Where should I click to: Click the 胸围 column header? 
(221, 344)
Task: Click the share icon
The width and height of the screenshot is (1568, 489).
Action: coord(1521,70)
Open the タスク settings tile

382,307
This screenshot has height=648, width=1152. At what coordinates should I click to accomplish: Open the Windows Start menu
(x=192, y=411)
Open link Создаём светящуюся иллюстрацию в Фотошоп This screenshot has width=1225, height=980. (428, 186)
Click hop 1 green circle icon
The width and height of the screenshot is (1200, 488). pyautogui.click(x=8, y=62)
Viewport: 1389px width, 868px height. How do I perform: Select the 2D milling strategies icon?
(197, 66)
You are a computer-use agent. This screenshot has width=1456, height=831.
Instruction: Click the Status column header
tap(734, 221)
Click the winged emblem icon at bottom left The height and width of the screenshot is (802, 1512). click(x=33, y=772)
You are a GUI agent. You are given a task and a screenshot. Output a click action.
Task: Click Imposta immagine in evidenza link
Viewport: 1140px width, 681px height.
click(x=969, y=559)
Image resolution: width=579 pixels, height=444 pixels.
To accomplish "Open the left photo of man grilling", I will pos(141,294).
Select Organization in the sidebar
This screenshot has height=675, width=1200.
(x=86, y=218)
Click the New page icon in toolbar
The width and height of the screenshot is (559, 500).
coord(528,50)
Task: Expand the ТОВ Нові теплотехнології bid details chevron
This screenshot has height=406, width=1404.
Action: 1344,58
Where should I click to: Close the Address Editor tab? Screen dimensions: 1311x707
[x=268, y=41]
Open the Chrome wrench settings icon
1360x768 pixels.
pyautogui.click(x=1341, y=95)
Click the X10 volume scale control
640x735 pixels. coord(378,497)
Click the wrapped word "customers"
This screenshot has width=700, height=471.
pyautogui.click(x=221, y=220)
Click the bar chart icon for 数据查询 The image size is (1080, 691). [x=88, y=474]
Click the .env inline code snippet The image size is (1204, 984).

==============================

**Task brief:** Convert the listing above into a Markdown table with two columns, Row and Line. Number each non-blank line in order and omit blank lines.

**Worked solution:**
| Row | Line |
|---|---|
| 1 | Where should I click to: Click the 胸围 column header?  |
| 2 | (221, 344) |
| 3 | Task: Click the share icon |
| 4 | The width and height of the screenshot is (1568, 489). |
| 5 | Action: coord(1521,70) |
| 6 | Open the タスク settings tile |
| 7 | 382,307 |
| 8 | This screenshot has height=648, width=1152. At what coordinates should I click to accomplish: Open the Windows Start menu |
| 9 | (x=192, y=411) |
| 10 | Open link Создаём светящуюся иллюстрацию в Фотошоп This screenshot has width=1225, height=980. (428, 186) |
| 11 | Click hop 1 green circle icon |
| 12 | The width and height of the screenshot is (1200, 488). pyautogui.click(x=8, y=62) |
| 13 | Viewport: 1389px width, 868px height. How do I perform: Select the 2D milling strategies icon? |
| 14 | (197, 66) |
| 15 | You are a computer-use agent. This screenshot has width=1456, height=831. |
| 16 | Instruction: Click the Status column header |
| 17 | tap(734, 221) |
| 18 | Click the winged emblem icon at bottom left The height and width of the screenshot is (802, 1512). click(x=33, y=772) |
| 19 | You are a GUI agent. You are given a task and a screenshot. Output a click action. |
| 20 | Task: Click Imposta immagine in evidenza link |
| 21 | Viewport: 1140px width, 681px height. |
| 22 | click(x=969, y=559) |
| 23 | Image resolution: width=579 pixels, height=444 pixels. |
| 24 | To accomplish "Open the left photo of man grilling", I will pos(141,294). |
| 25 | Select Organization in the sidebar |
| 26 | This screenshot has height=675, width=1200. |
| 27 | (x=86, y=218) |
| 28 | Click the New page icon in toolbar |
| 29 | The width and height of the screenshot is (559, 500). |
| 30 | coord(528,50) |
| 31 | Task: Expand the ТОВ Нові теплотехнології bid details chevron |
| 32 | This screenshot has height=406, width=1404. |
| 33 | Action: 1344,58 |
| 34 | Where should I click to: Close the Address Editor tab? Screen dimensions: 1311x707 |
| 35 | [x=268, y=41] |
| 36 | Open the Chrome wrench settings icon |
| 37 | 1360x768 pixels. |
| 38 | pyautogui.click(x=1341, y=95) |
| 39 | Click the X10 volume scale control |
| 40 | 640x735 pixels. coord(378,497) |
| 41 | Click the wrapped word "customers" |
| 42 | This screenshot has width=700, height=471. |
| 43 | pyautogui.click(x=221, y=220) |
| 44 | Click the bar chart icon for 数据查询 The image size is (1080, 691). [x=88, y=474] |
| 45 | Click the .env inline code snippet The image size is (1204, 984). |